> WHAT YOU HAVE TO DO:
Leaving out the pictures, please reproduce exactly and only the lines from the one that contains "Task: Follow the Topo Designs link" through the last line below.

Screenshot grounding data
----------------------------------------

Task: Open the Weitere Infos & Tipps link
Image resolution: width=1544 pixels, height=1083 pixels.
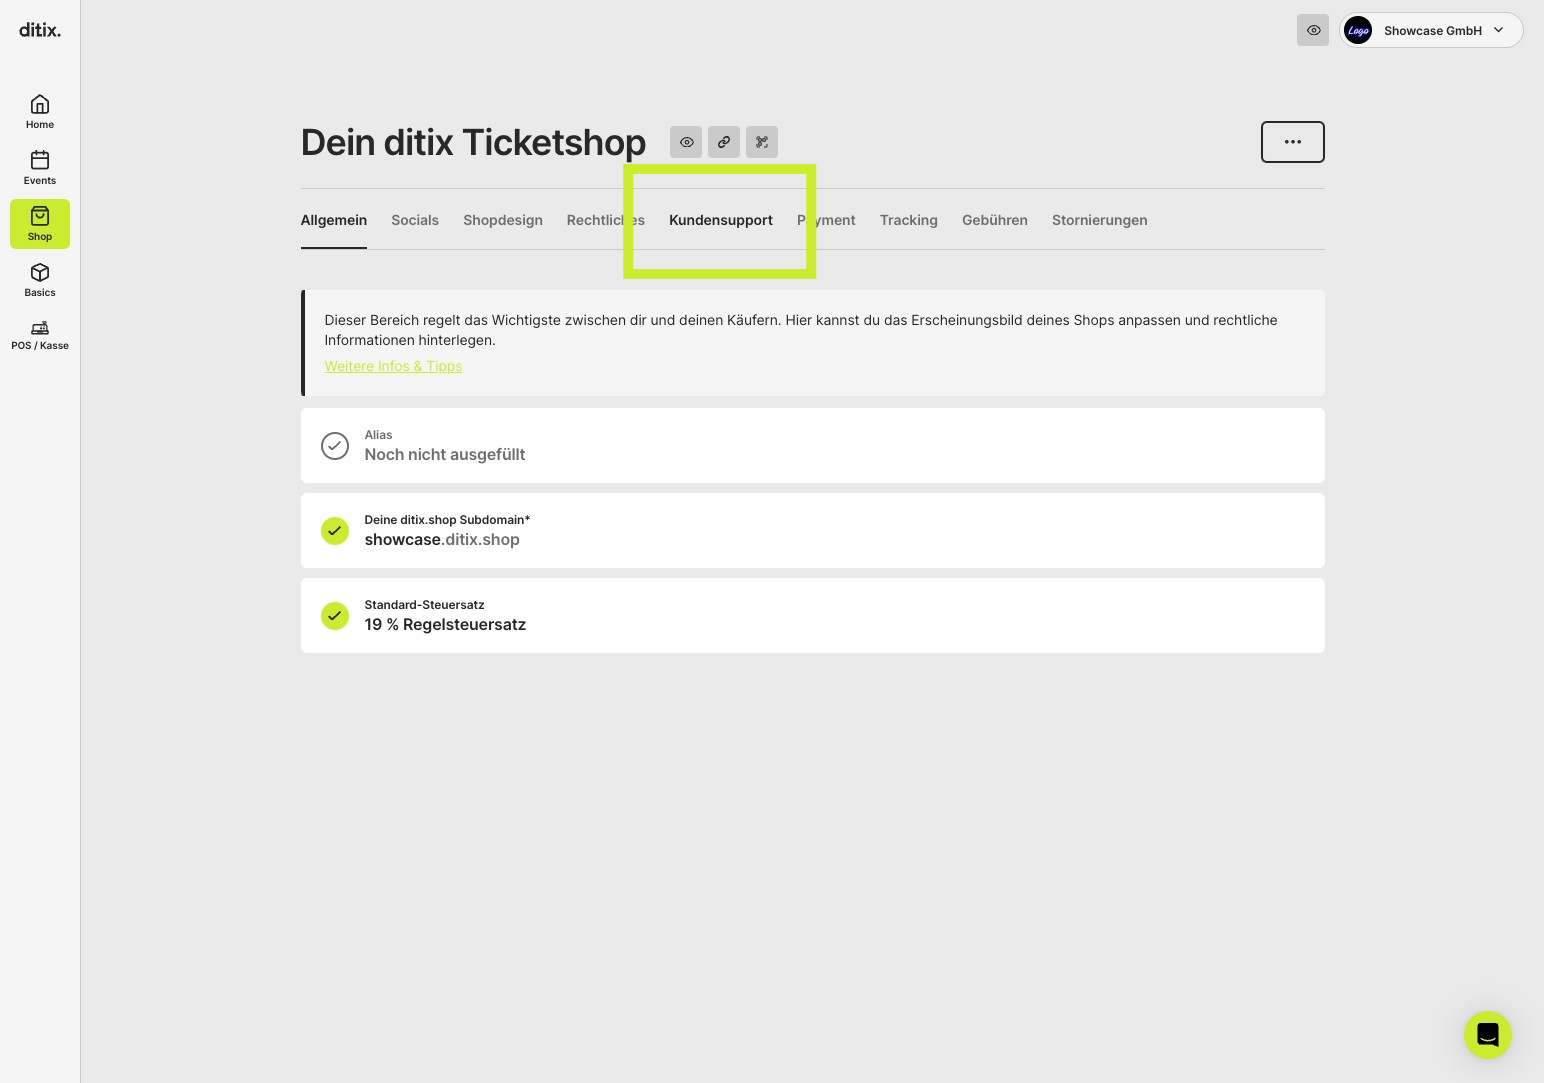Action: pyautogui.click(x=393, y=366)
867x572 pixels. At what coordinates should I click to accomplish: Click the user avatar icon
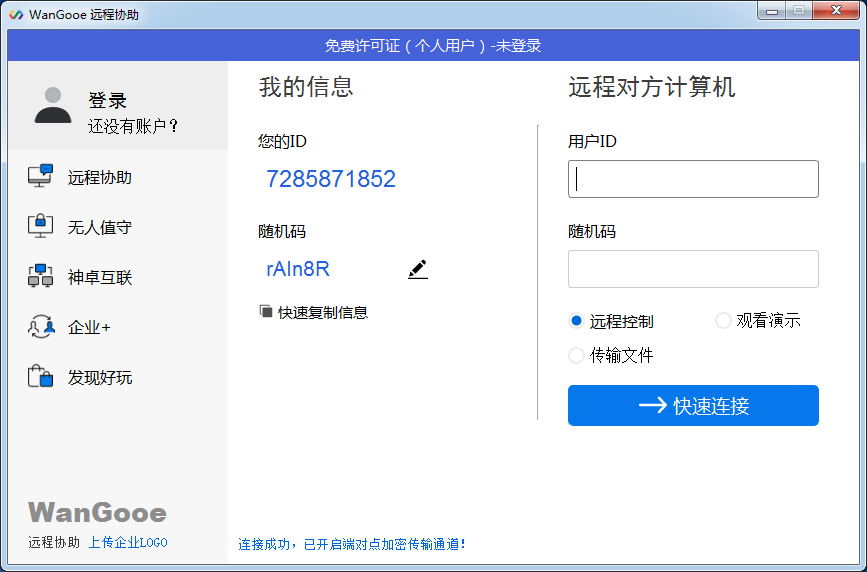[x=53, y=105]
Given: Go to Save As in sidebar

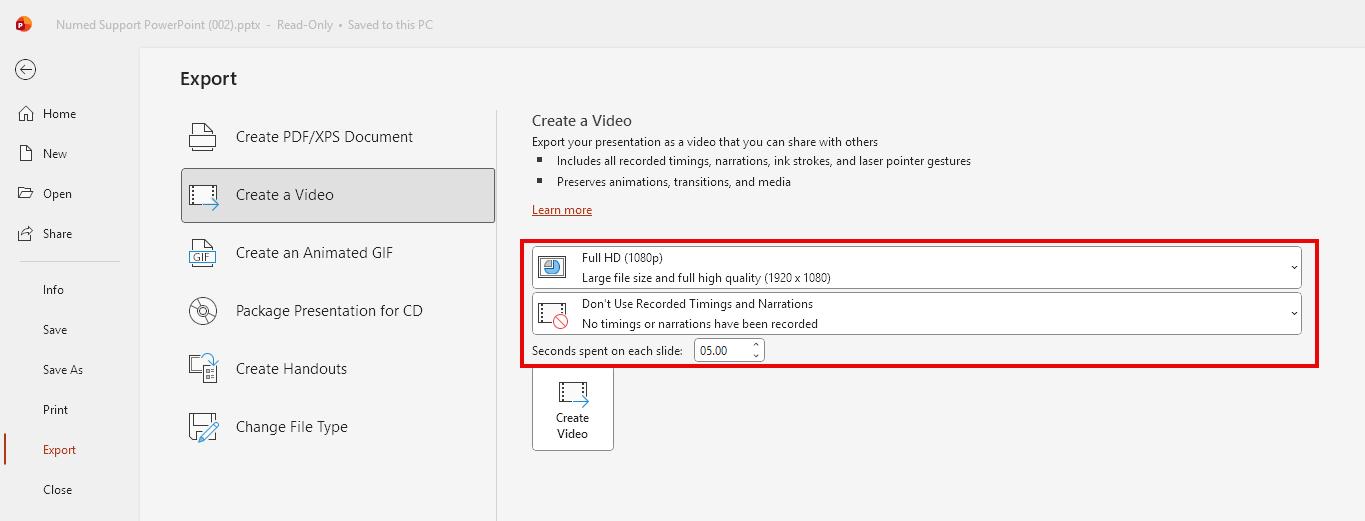Looking at the screenshot, I should click(x=63, y=370).
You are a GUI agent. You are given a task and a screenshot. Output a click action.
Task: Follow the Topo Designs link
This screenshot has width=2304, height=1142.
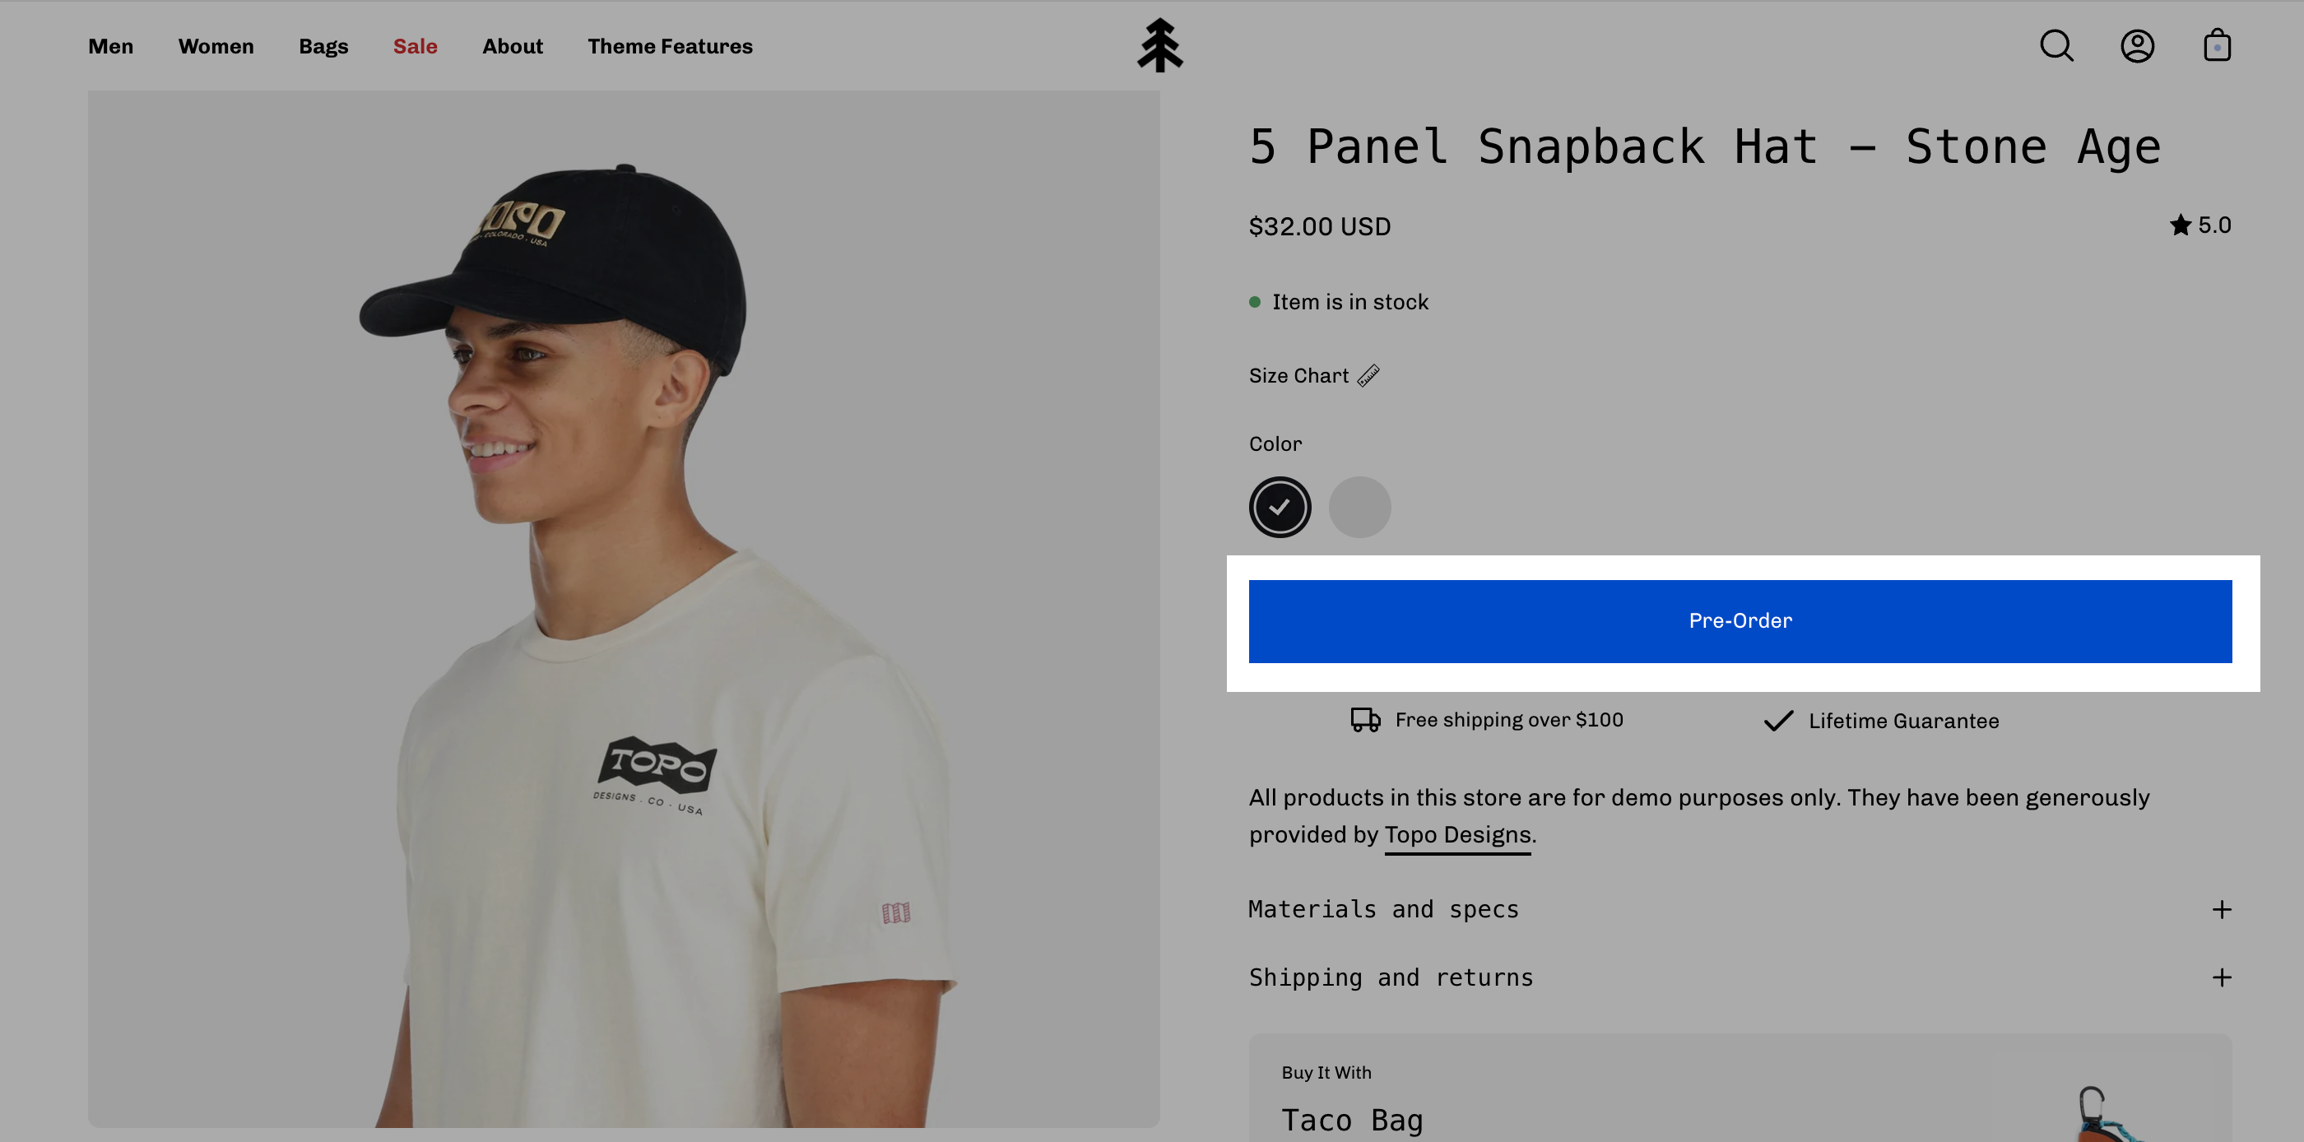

----------------------------------------

> RESPONSE AREA:
Task: Follow the Topo Designs link
This screenshot has width=2304, height=1142.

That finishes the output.